-- Exercise materials follows --
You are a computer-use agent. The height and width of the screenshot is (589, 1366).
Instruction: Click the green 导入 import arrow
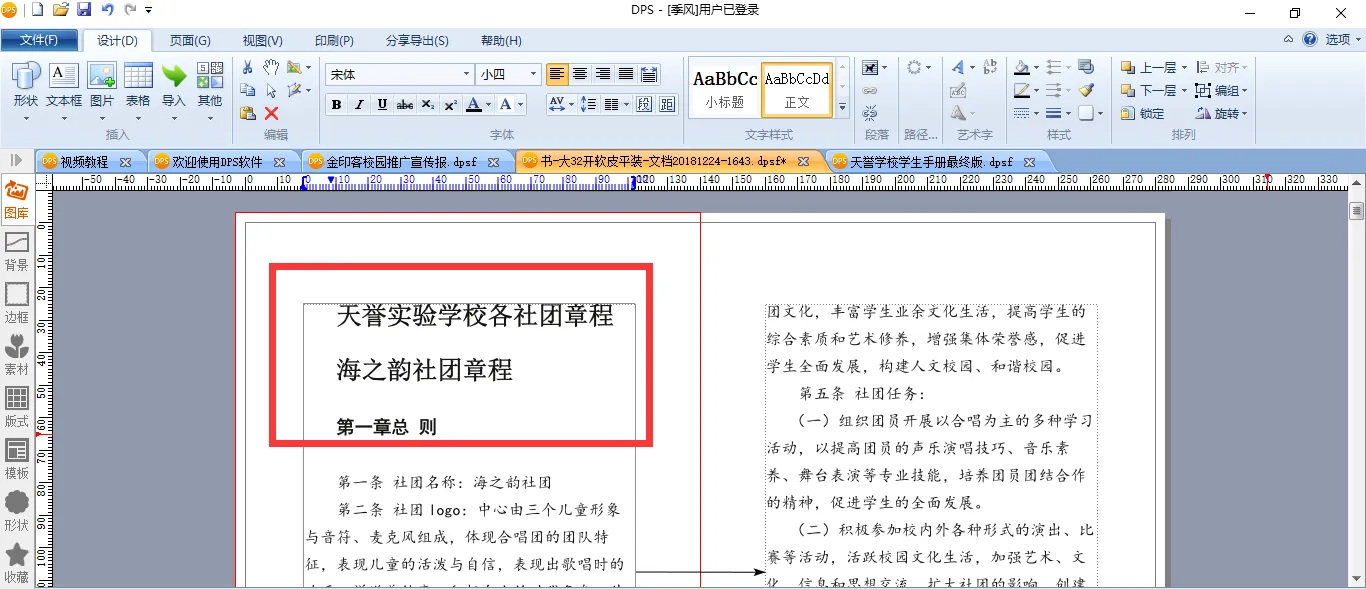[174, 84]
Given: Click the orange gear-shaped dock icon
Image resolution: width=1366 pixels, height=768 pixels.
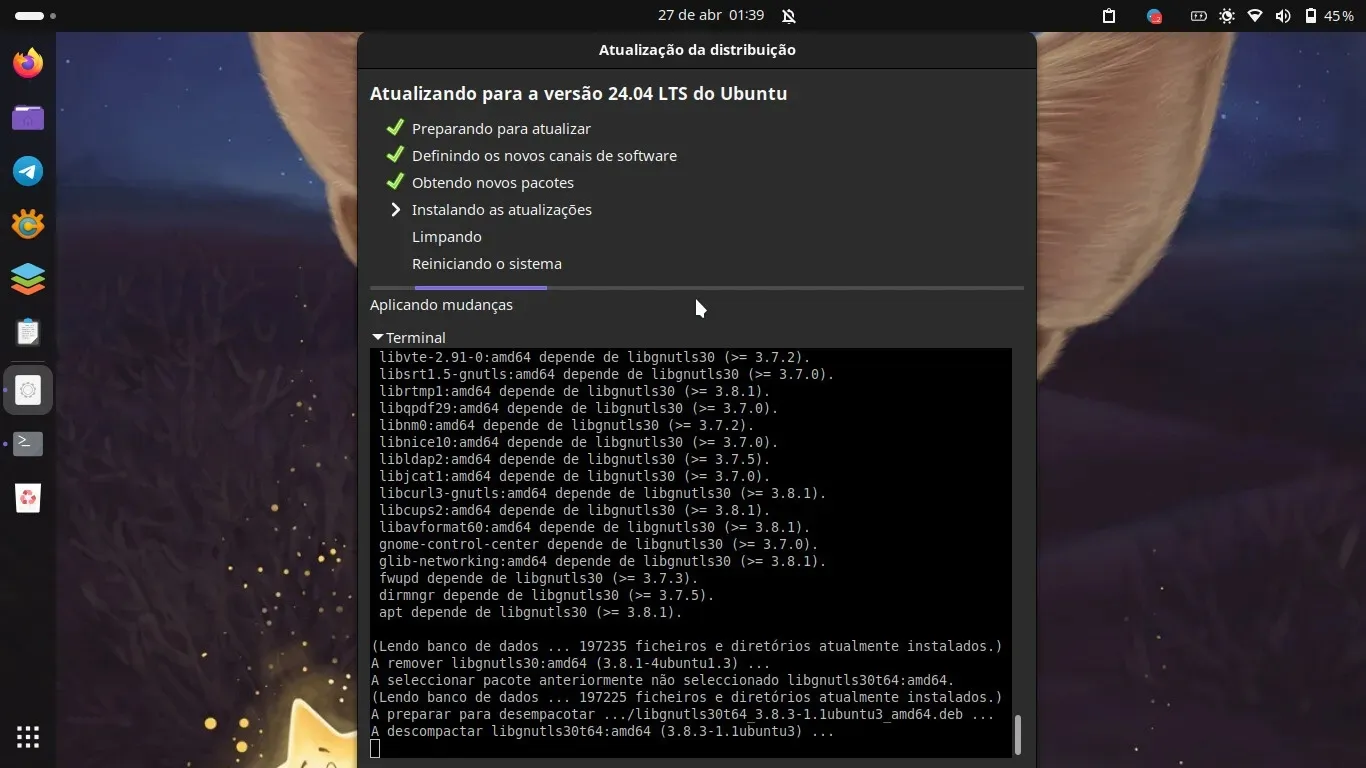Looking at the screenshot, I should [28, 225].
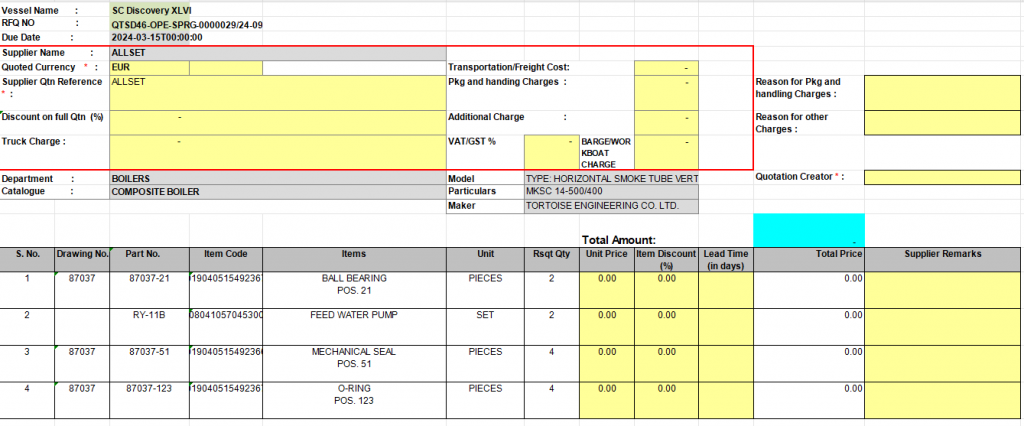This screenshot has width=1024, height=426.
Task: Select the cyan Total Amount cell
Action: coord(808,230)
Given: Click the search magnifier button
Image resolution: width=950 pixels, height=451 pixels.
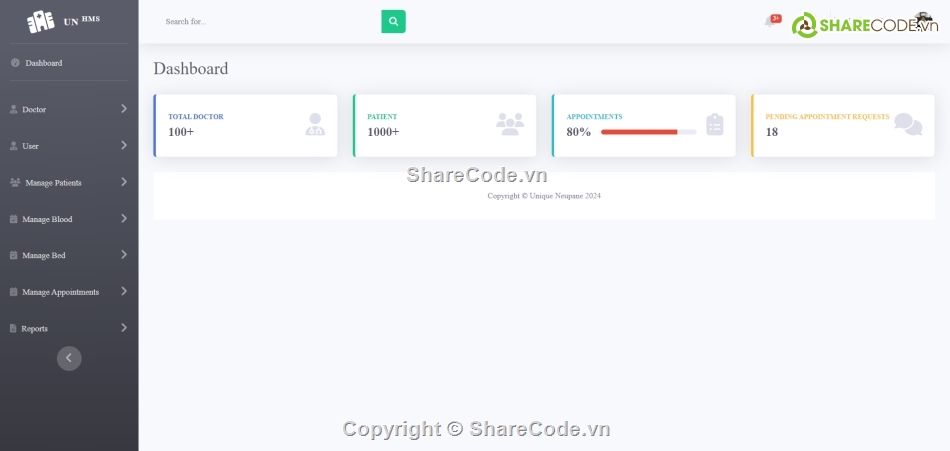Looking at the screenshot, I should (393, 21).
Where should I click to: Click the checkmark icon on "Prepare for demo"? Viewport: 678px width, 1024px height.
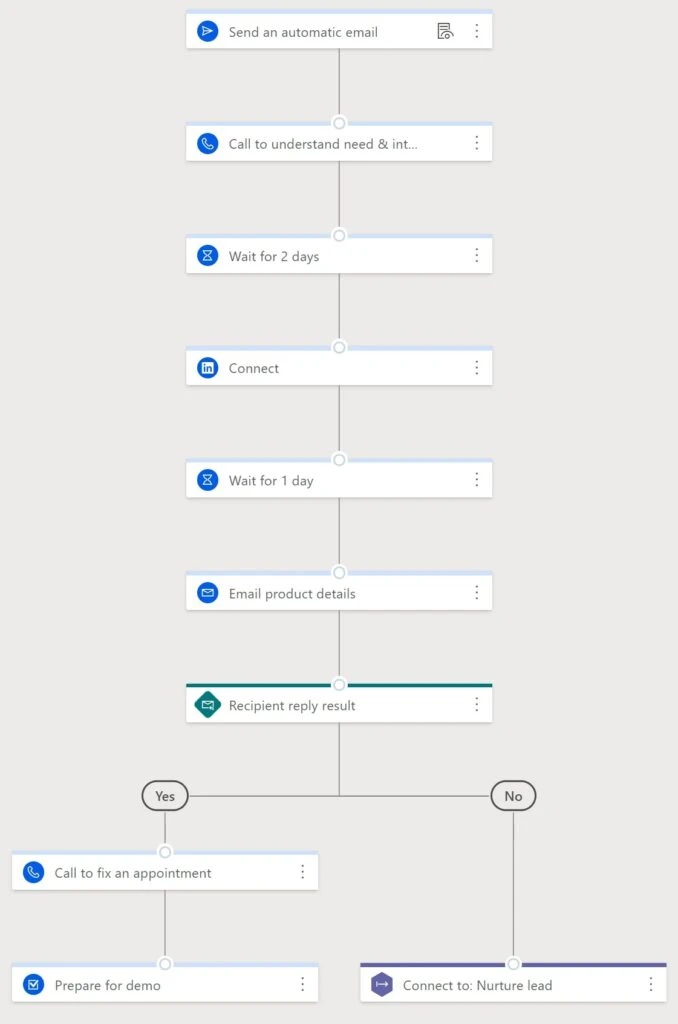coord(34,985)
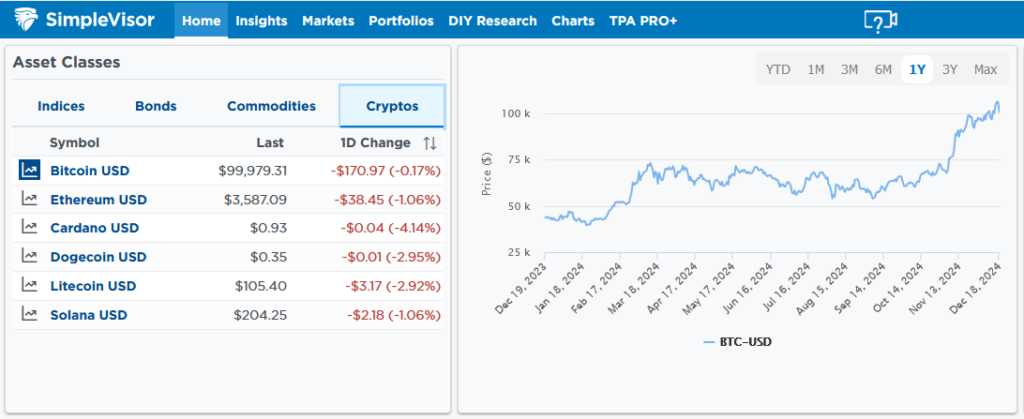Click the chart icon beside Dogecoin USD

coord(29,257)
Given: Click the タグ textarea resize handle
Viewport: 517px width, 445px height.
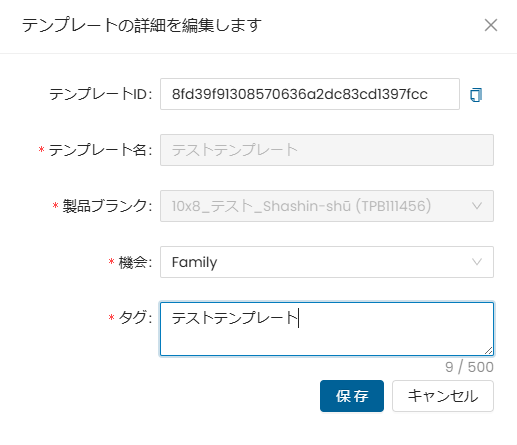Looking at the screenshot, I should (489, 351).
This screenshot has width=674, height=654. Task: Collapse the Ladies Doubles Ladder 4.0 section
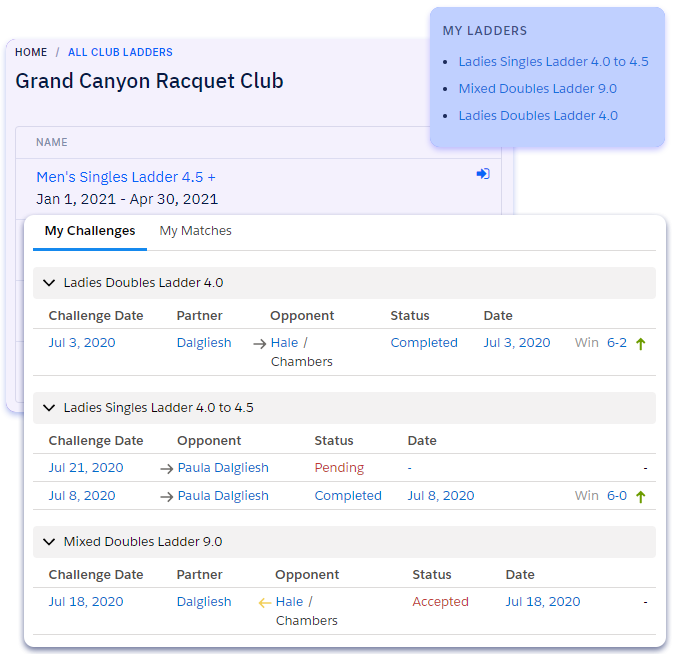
-- Exercise materials concluded --
Task brief →
Number of lines holding the word "Given" in the material: give this value and nothing more.

Problem solution →
3